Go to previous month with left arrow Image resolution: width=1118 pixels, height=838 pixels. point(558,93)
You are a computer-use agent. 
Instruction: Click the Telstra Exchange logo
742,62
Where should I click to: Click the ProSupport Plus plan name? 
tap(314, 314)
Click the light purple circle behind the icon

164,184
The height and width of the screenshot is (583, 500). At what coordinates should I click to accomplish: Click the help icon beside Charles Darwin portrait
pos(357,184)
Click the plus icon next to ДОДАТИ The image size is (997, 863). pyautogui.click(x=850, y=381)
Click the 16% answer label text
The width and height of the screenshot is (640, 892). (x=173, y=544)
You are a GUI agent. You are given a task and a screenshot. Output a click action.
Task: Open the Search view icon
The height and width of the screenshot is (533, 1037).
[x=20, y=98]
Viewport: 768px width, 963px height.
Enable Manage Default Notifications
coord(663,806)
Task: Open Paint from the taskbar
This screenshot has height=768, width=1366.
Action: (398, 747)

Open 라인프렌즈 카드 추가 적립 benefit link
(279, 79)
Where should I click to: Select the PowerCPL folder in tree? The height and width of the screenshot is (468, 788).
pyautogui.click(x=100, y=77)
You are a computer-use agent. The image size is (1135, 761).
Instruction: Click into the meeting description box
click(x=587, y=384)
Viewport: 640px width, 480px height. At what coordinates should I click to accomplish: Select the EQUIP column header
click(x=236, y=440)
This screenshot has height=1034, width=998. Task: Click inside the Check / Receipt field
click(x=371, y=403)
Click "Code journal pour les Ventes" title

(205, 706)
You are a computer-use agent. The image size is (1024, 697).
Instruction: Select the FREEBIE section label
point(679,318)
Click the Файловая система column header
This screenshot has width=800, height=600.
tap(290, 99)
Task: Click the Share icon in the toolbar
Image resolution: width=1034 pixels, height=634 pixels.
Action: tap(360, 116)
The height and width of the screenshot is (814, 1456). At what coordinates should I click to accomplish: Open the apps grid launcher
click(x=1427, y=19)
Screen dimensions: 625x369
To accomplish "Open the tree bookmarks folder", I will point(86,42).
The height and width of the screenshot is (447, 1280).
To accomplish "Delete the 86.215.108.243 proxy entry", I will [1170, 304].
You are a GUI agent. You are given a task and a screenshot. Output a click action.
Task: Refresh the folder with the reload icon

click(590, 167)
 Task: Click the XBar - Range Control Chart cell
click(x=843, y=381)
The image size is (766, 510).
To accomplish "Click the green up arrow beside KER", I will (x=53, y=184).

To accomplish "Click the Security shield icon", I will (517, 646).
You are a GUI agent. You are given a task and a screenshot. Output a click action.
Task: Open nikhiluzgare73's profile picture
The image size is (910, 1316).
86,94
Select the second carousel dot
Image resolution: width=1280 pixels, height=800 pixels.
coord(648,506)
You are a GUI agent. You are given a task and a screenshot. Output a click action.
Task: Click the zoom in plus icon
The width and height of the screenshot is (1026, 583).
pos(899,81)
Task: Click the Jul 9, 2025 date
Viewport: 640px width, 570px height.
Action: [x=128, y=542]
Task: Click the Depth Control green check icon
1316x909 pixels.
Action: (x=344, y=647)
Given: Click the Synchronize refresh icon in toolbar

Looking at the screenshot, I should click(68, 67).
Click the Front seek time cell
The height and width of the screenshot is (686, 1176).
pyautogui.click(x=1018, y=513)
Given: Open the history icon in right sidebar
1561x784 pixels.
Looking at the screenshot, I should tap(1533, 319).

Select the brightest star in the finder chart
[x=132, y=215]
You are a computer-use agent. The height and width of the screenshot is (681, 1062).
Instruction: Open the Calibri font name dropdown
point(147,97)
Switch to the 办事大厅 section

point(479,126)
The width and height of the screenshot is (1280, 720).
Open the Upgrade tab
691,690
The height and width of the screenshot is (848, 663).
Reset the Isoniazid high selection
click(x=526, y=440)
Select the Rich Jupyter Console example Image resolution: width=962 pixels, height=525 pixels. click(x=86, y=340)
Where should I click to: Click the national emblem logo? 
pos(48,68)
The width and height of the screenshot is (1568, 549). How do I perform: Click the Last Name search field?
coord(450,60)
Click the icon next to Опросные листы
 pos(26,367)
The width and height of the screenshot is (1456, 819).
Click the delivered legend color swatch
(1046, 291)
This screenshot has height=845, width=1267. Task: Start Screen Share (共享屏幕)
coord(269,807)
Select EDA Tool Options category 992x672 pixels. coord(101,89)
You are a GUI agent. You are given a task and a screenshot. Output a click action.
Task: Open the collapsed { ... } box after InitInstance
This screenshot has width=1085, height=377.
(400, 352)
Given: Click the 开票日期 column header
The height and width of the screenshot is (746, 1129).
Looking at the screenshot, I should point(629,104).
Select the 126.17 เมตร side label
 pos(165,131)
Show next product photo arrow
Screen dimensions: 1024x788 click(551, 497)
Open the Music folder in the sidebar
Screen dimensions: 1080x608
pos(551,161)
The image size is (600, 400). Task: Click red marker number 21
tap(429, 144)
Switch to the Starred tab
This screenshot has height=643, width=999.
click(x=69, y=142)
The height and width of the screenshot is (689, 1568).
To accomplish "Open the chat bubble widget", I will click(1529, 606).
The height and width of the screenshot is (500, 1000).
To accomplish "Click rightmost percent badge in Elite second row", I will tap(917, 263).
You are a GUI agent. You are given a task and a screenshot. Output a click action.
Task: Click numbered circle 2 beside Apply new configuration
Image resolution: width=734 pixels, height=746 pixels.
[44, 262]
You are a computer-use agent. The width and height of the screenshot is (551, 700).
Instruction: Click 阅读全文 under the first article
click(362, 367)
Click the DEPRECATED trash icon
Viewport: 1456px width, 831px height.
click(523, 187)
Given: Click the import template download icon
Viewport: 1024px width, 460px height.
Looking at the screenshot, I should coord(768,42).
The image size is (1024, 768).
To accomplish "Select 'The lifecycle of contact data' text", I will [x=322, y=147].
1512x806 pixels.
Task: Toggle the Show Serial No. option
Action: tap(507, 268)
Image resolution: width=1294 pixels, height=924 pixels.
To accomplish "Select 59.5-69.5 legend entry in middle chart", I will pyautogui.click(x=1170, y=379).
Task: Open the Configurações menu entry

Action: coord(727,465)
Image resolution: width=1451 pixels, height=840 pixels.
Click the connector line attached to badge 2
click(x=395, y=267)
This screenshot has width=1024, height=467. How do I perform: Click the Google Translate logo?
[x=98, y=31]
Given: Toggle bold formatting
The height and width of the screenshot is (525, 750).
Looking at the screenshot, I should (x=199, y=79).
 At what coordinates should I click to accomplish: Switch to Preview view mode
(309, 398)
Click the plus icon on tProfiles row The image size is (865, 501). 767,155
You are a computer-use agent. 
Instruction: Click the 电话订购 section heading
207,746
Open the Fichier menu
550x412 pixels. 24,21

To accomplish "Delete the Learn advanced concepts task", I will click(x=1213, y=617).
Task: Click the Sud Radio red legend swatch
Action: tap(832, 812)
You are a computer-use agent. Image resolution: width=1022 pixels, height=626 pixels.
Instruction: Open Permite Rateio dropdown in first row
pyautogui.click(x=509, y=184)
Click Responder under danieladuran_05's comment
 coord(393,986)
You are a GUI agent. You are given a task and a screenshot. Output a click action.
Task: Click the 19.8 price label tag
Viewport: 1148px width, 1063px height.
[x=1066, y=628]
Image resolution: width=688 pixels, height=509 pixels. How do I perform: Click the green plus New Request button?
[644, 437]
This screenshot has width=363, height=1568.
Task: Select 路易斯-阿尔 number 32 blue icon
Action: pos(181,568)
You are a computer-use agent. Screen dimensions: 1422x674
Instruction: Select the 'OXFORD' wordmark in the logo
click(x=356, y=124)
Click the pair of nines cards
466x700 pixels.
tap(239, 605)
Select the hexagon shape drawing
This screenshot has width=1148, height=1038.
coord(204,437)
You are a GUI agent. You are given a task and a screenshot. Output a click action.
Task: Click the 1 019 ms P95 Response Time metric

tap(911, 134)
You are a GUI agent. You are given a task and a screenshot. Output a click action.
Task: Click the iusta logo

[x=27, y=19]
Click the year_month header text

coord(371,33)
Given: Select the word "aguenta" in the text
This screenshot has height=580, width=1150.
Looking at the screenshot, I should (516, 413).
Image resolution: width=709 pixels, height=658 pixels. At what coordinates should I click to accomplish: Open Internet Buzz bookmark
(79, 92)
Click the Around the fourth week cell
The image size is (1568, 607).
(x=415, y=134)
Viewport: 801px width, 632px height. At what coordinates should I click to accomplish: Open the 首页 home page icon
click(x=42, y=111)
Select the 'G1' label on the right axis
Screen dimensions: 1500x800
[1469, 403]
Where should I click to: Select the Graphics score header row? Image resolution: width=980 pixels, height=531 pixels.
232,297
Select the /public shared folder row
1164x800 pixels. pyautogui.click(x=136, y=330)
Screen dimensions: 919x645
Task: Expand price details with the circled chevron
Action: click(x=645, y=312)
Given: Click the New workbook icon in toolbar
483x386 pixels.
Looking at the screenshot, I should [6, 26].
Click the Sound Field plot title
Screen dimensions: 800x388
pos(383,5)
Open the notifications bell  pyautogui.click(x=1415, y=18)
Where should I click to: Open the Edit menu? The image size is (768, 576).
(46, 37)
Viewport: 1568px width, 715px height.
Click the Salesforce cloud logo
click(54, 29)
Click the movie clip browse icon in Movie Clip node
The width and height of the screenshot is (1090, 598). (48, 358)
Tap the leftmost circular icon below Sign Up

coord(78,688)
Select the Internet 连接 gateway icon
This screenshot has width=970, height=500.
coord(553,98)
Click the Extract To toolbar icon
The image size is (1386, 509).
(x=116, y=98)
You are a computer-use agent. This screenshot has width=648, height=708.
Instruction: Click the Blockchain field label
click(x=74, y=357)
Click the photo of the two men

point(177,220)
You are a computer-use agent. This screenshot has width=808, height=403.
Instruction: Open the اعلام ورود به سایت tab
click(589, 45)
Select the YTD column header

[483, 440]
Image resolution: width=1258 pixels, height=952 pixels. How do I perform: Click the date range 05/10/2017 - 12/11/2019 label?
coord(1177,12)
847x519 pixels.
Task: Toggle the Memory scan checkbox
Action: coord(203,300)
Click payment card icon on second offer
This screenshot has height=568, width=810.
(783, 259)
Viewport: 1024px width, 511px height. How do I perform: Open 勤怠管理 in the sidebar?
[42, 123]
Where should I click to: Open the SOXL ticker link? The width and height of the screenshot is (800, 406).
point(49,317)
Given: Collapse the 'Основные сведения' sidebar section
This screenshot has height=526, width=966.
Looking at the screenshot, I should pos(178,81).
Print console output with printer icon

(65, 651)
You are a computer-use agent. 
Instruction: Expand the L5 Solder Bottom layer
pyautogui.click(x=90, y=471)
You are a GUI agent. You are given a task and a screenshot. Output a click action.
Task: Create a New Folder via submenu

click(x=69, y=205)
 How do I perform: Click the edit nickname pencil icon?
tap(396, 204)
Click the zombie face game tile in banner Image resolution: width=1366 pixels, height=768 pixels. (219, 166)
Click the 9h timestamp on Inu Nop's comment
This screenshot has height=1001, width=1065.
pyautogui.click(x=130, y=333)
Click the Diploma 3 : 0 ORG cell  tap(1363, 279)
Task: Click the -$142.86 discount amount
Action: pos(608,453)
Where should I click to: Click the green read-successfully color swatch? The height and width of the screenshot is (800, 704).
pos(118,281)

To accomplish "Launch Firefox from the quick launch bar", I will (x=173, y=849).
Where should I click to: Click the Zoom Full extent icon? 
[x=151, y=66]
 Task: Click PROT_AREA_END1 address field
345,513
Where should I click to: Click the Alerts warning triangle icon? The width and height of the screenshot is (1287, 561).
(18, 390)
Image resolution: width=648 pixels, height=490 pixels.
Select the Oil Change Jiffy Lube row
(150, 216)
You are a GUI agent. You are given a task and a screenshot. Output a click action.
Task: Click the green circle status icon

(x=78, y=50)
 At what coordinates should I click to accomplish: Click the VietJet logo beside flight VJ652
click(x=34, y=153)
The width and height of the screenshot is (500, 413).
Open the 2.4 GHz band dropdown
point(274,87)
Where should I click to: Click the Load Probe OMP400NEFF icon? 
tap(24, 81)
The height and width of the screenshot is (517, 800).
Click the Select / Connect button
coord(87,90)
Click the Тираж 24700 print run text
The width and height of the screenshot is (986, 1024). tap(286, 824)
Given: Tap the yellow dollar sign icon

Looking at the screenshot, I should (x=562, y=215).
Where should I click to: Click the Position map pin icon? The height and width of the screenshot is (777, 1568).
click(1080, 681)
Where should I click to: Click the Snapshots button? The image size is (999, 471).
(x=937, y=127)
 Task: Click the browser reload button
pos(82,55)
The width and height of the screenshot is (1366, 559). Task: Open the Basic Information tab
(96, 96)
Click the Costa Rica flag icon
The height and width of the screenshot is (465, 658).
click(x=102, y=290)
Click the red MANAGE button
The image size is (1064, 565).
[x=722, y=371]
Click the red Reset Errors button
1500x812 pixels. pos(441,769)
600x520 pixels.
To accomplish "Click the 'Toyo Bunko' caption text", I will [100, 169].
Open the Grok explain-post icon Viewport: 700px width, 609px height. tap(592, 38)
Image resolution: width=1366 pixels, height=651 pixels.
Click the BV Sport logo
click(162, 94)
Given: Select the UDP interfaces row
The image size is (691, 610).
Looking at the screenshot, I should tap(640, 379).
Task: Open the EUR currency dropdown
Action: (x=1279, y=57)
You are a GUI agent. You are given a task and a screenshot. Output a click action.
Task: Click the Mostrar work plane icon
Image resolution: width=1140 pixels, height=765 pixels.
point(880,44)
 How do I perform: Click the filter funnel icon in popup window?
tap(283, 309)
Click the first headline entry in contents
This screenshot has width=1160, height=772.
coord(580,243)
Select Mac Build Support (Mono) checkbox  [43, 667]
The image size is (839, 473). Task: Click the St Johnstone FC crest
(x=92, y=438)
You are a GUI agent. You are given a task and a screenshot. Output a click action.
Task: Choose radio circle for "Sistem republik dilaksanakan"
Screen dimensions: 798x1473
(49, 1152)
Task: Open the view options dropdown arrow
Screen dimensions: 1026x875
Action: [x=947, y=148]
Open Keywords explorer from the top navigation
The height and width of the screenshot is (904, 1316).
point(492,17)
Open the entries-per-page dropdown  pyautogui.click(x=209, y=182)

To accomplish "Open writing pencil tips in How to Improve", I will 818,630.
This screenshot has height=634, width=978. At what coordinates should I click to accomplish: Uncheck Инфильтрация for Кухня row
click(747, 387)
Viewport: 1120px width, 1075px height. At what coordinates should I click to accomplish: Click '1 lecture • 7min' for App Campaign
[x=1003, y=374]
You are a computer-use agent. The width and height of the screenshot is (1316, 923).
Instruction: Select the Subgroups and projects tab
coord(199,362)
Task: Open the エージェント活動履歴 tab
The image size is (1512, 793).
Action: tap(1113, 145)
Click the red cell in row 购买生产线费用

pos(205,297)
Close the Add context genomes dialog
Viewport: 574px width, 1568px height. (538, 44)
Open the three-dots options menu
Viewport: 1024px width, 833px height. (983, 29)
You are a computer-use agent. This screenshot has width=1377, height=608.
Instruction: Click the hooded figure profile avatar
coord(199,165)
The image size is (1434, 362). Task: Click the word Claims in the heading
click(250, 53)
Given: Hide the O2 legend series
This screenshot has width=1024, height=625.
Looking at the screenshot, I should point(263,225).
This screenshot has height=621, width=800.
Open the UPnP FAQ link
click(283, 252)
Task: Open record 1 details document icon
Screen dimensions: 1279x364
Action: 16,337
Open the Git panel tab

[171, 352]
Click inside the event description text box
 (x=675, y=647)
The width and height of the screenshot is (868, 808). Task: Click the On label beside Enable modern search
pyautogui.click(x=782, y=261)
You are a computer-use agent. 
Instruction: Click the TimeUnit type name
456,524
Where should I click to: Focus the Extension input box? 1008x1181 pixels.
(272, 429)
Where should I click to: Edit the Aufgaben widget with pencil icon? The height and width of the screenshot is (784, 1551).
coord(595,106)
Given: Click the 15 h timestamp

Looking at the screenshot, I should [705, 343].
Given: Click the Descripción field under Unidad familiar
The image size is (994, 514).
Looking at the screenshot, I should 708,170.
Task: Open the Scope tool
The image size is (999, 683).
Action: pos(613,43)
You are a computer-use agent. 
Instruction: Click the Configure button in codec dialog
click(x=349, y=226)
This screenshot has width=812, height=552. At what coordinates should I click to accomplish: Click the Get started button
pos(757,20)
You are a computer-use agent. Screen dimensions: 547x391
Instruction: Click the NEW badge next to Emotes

**Task to complete:** When a line in the data contains "from", return it as written.

**Exercise result:**
Task: Open Paint from the taskbar
To accomplish "Launch Firefox from the quick launch bar", I will (x=173, y=849).
Open Keywords explorer from the top navigation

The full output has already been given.